Trecho do texto =>
*****

A arte de pedir perdão

Lucy Ann Moll

João e Júlia estão vendo seu sonho de vida se realizar: empregos estáveis, uma casa confortável, duas filhas saudáveis ​​e um casamento que já dura onze anos. Mas há um problema. Debaixo desse verniz de sucesso, João fica irado quando não consegue o que quer, faz com que sua família saiba disso e o faz em voz alta. Júlia também fica zangada – um tipo de ira silenciosa e fervilhante que é tão desagradável quanto a de seu marido.[1]  No calor da ira, ambos disseram e fizeram coisas que pareciam até fazer sentido naquele momento. No entanto, a crescente dificuldade no relacionamento levou o casal a marcar um encontro com um conselheiro bíblico que lhes mostrou, pelas Escrituras, a verdadeira causa do conflito: o coração irado (cf. Mt 5.21, 22; Mc 7.20-23; Lc 6.43-45; Tg 4.1, 2; 1Jo 3.15).

Isso foi novo para João e Júlia, ambos cristãos. Ele havia imaginado que sua educação era a culpada por seu problema de ira e que as oscilações hormonais mensais de sua esposa eram a causa de tanta irritação. Conforme cada um começou a assumir a responsabilidade por seu próprio pecado, João e Júlia precisaram substituir o velho hábito de varrer a ira para baixo do tapete, o que só havia criado mais problemas (Tg 1.19, 20).

Algo essencial para a cura no relacionamento é que o ofensor confesse seu erro à parte ofendida. Muitas vezes, chamamos isso de “pedir desculpas”. Cobriremos aqui um aspecto do perdão, mais especificamente, sete partes de um “pedido de perdão” conforme descrito por Ken Sande, autor de O Pacificador.[2]

Pedir perdão é uma arte que exige humildade. Normalmente, porém, murmuramos um rápido “Sinto muito” ou dizemos “Vamos esquecer isso, ok?”. Esses supostos pedidos de desculpas raramente trazem o verdadeiro perdão e podem aprofundar o ressentimento.

Então, qual é a melhor maneira para pedir perdão? Considere os “Sete As da Confissão”. [3]

1- Assegure-se de falar com todos os envolvidos
Em primeiro lugar, confesse seu pecado a Deus (cf. Sl 32.5; 41.4). Em seguida, confesse a todas as pessoas que foram atingidas por ele. Ken Sande diferencia entre um “pecado no coração” e um “pecado social”. “Um pecado no coração tem lugar somente em nossos pensamentos e não afeta diretamente os outros. Portanto, é necessário confessá-lo somente a Deus”. [4] Frequentemente, porém, um pecado não acontece apenas no coração, mas é um pecado social, pois fica evidente pelo nosso comportamento. Quando Júlia ficava com raiva de João, raramente ela falava com ele sobre como se sentia, mas ela expressava sua irritação atirando palavras contra ele e seus filhos. Nos encontros de aconselhamento, ela aprendeu que precisava confessar o pecado da reclamação a cada um deles, e pedir perdão.

*****

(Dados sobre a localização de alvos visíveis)
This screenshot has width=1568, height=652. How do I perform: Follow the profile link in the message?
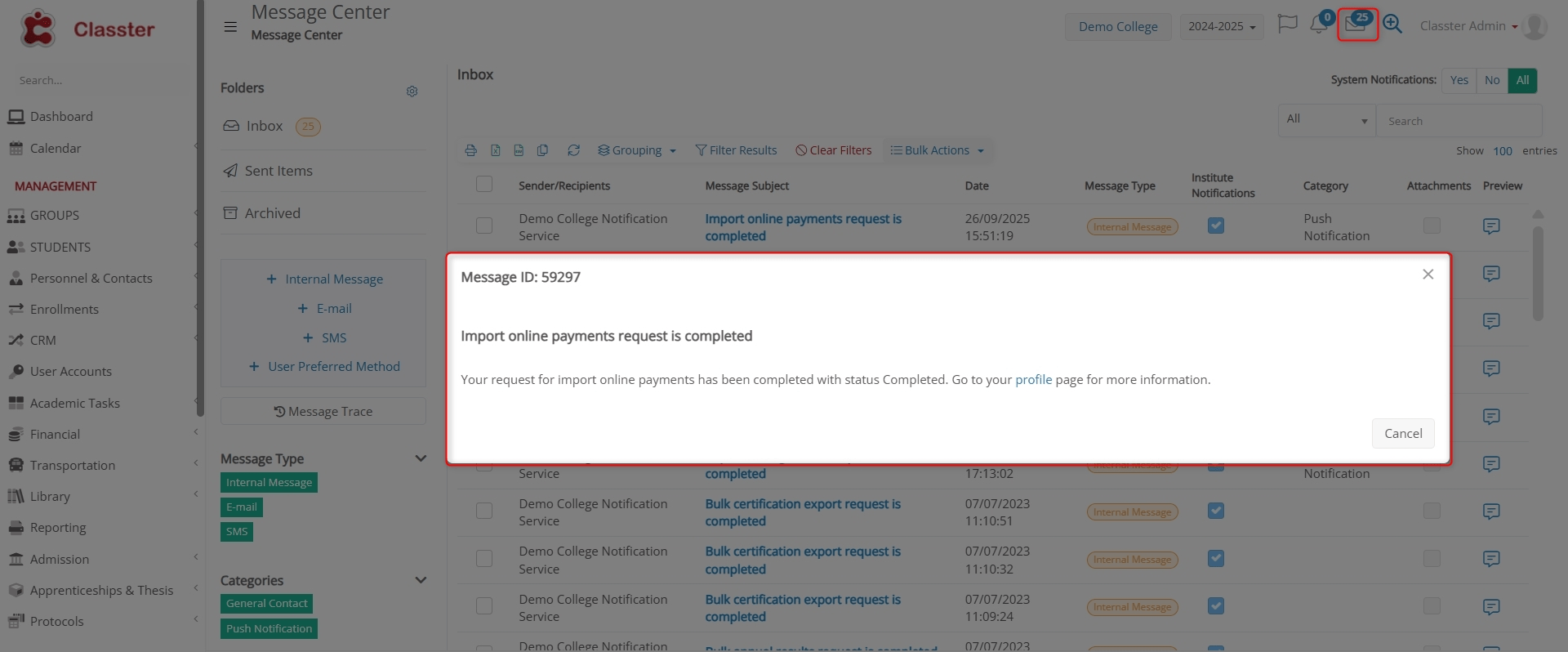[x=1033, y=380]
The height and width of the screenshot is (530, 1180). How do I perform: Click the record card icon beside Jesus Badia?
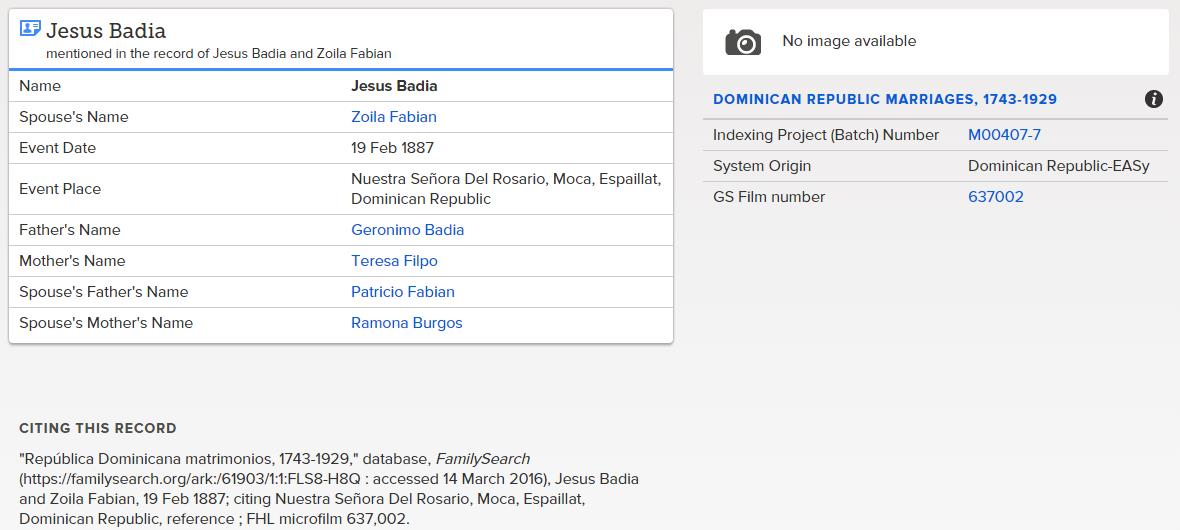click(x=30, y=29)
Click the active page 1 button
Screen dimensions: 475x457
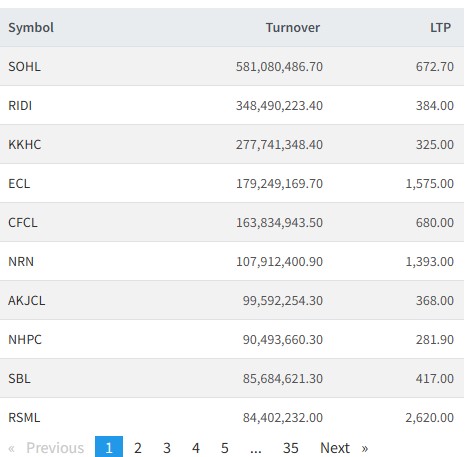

*****

Descrição do problema =>
No trecho sobre pedir perdão, o que João imaginava ser o culpado por seu problema de ira?

Resposta =>
Ele imaginava que sua educação era a culpada.